Accord commercial UE–États-Unis : les eurodéputés posent leurs conditions avant validation

Après plusieurs mois de blocage, les eurodéputés ont franchi une première étape vers la validation de l’accord commercial entre l’Union européenne et les États-Unis. Jeudi, la commission du commerce international du Parlement européen a donné son feu vert, tout en imposant de strictes conditions, reflet de la méfiance persistante envers Donald Trump.

Réunis à Bruxelles, les parlementaires ont approuvé la suppression des droits de douane sur les importations de produits américains dans l’UE, principal engagement pris par Bruxelles dans cet accord signé à l’été 2025 avec Washington.

En contrepartie, les États-Unis se sont engagés à plafonner à 15 % les droits de douane sur la majorité des produits européens, loin des 30 % initialement envisagés par le président américain.

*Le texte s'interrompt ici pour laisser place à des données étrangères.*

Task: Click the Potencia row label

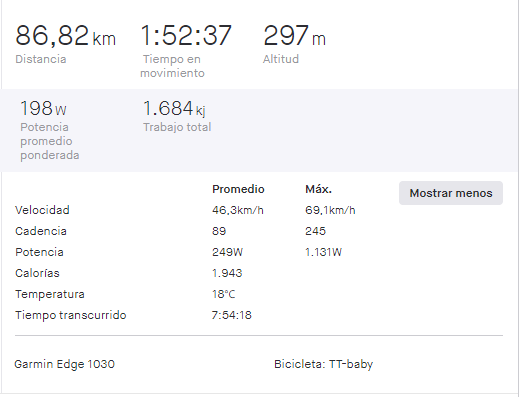Action: (39, 252)
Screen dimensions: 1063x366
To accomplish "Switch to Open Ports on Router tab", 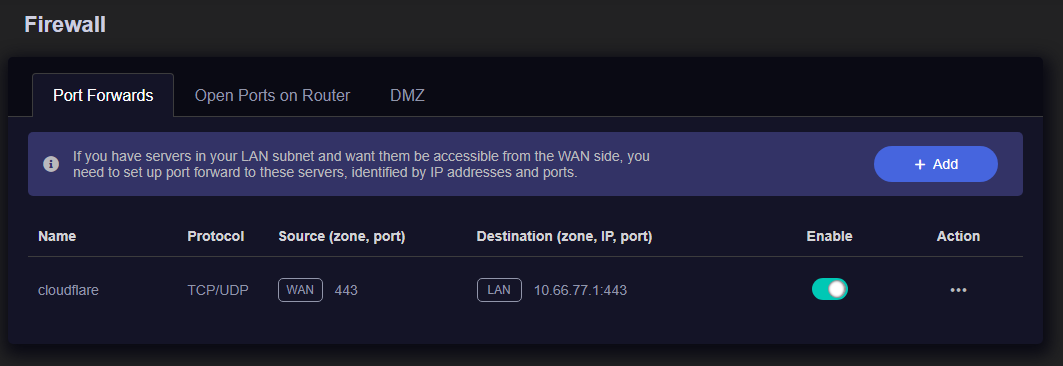I will (x=272, y=96).
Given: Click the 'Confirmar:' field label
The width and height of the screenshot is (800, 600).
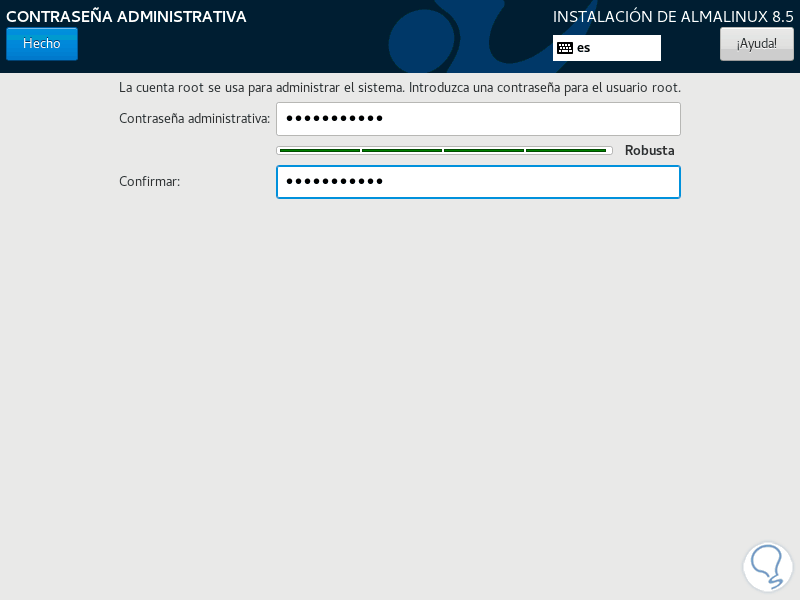Looking at the screenshot, I should click(x=149, y=182).
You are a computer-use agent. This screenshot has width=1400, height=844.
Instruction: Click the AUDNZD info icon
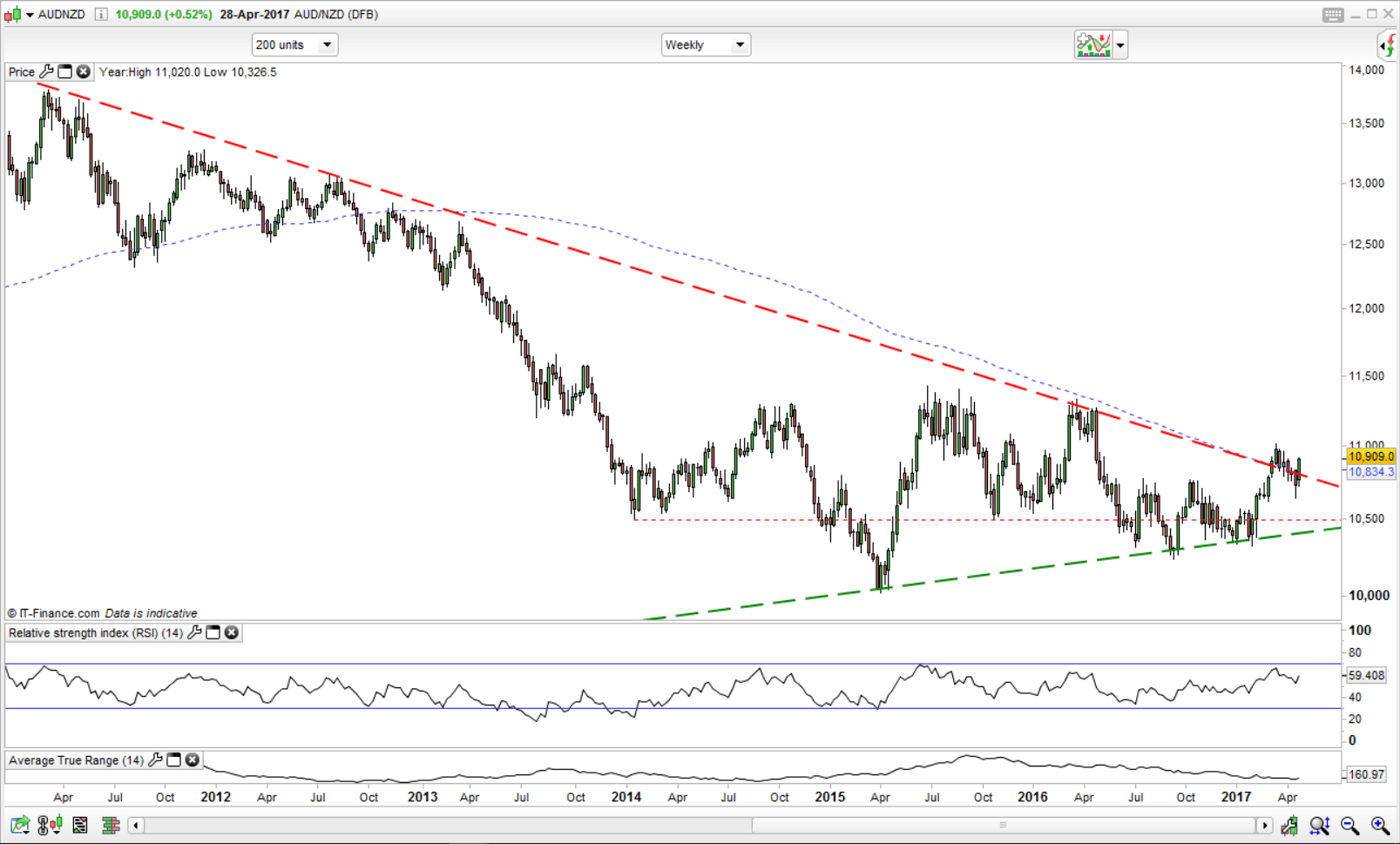[x=99, y=14]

Des garde-fous stricts imposés par le Parlement

Les eurodéputés ont toutefois encadré cette ouverture commerciale par plusieurs conditions destinées à protéger les intérêts européens. Parmi les principales mesures :

  • l’application de la suppression des droits de douane uniquement si les États-Unis respectent pleinement leurs engagements ;
  • la réduction des droits américains de 50 % à 15 % sur certains produits européens, notamment ceux contenant moins de 50 % d’acier ou d’aluminium ;
  • une durée limitée à deux ans, avec une expiration prévue au 31 mars 2028 ;
  • la possibilité de suspendre l’accord en cas de non-respect des engagements américains ou de menace pour la sécurité européenne.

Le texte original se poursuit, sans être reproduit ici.